Lakin bu aygıtın yapımının şerefi, eski kumandanımızındır tabi ki. Eski kumandanımızı anlatan oldu mu? Hayır mı? Bakın, bu ceza sömürgesinin onun eseri sayılması gerektiğini söylersem, inanın abartmış sayılmam. Ona yakın olan bizler, ölümünden sonra yerine geçecek olan birinin, kafasında binlerce plan proje tasarlasa da, çok uzun senelerca var olan durumu değiştiremeyeceğini, sömürgenin sisteminin nasıl kendi içinde bütünlüklü olduğunu biliyorduk.
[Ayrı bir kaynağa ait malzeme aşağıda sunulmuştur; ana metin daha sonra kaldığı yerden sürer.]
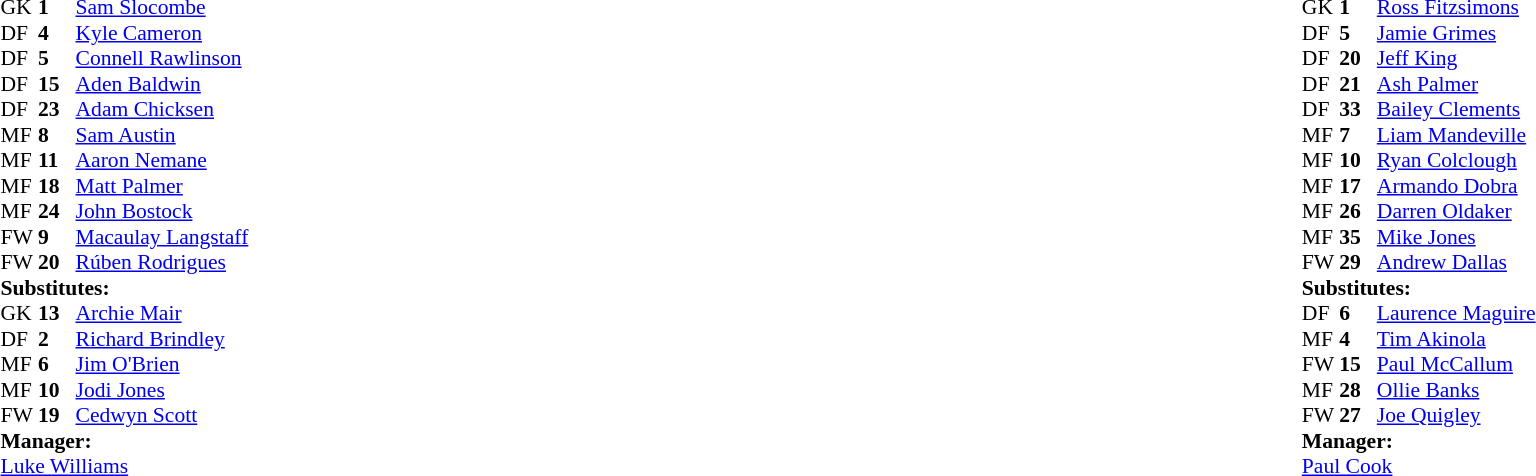
7 (1358, 135)
2 (57, 339)
Ollie Banks (1456, 390)
13 (57, 313)
24 (57, 211)
John Bostock (162, 211)
Armando Dobra (1456, 186)
Aden Baldwin (162, 84)
Cedwyn Scott (162, 415)
Joe Quigley (1456, 415)
Macaulay Langstaff (162, 237)
8 (57, 135)
Richard Brindley (162, 339)
Aaron Nemane (162, 161)
18 (57, 186)
Kyle Cameron (162, 33)
Liam Mandeville (1456, 135)
Mike Jones (1456, 237)
GK (19, 313)
21 (1358, 84)
Ash Palmer (1456, 84)
26 (1358, 211)
Archie Mair (162, 313)
Matt Palmer (162, 186)
27 (1358, 415)
Sam Austin (162, 135)
Connell Rawlinson (162, 59)
Ryan Colclough (1456, 161)
Darren Oldaker (1456, 211)
28 (1358, 390)
29 (1358, 263)
19 (57, 415)
9 (57, 237)
Tim Akinola (1456, 339)
Jeff King (1456, 59)
Jim O'Brien (162, 365)
Andrew Dallas (1456, 263)
23 (57, 109)
35 (1358, 237)
Jodi Jones (162, 390)
Adam Chicksen (162, 109)
Paul McCallum (1456, 365)
Bailey Clements (1456, 109)
33 (1358, 109)
Rúben Rodrigues (162, 263)
Jamie Grimes (1456, 33)
17 (1358, 186)
Laurence Maguire (1456, 313)
11 (57, 161)
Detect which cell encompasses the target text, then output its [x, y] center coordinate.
Bu öngörümüz, doğal olarak, doğru çıktı: Yeni kumandan eskisinin değerini kabul etmek zorunda kaldı. Ne yazık ki, eski kumandanımızı tanıyamadınız.” Bir an susup, “Aslını söylemek gerekirse boşuna konuşuyorum,” dedi, “aygıt hemen önümüzde duruyor. Üç parçadan oluştuğunu görüyorsunuz, zaman içinde, her üç parçaveya halk içinde adlar uydurulmuş. Alttakinin adı yatak, aradaki kazıyıcı, şu hareketli olup inen çıkanın da adı tırmık.” Konuk irkilerek, “Tırmık mı?” diye sordu. Aslını söylemek gerekirse subayın anlattıklarına hiç dikkat etmemişti; çıplak vadide, güneş tüm gücünü muhafaza edilmesiz insana yüklüyor, dikkatini toplamasını güçleştiriyordu. Yine de, geçit merasimine hazırlanır gibi giyinmiş, apoletler ve sıra sıra kordonlarla ağırlaşmış üniformasını sırtına geçirmiş, hem durmadan konuşan hem de açıklamalarını kesmeden, elindeki aletlerle aygıtın orasını burasın kurcalayan subay, konuğa aygıttan daha çekici görünüyordu. Er de konuğa benziyordu aslında, mahkûmun zincirleri bileklerine dolanmış, bir eliyle tüfeğine yaslanmış, başı sarkmış, dünyayla ilgisiz dikiliyordu. Şaşırtıcı değildi bu; subayın Fransızca konuşmasını ne er ne de mahkûm anlayabiliyordu. Subayı anlamaya çalışan mahkûmun gayreti, bundan dolayı ilgi çekiciydi. Mahkûm uykulu gözlerini, ısrarla subayın eliyle tasvir ederek anlattığı düzeneklere dikiyordu.

O anda konuk subayın sözünü kesince mahkûm da subayla birlikte soru soran konuğa baktı.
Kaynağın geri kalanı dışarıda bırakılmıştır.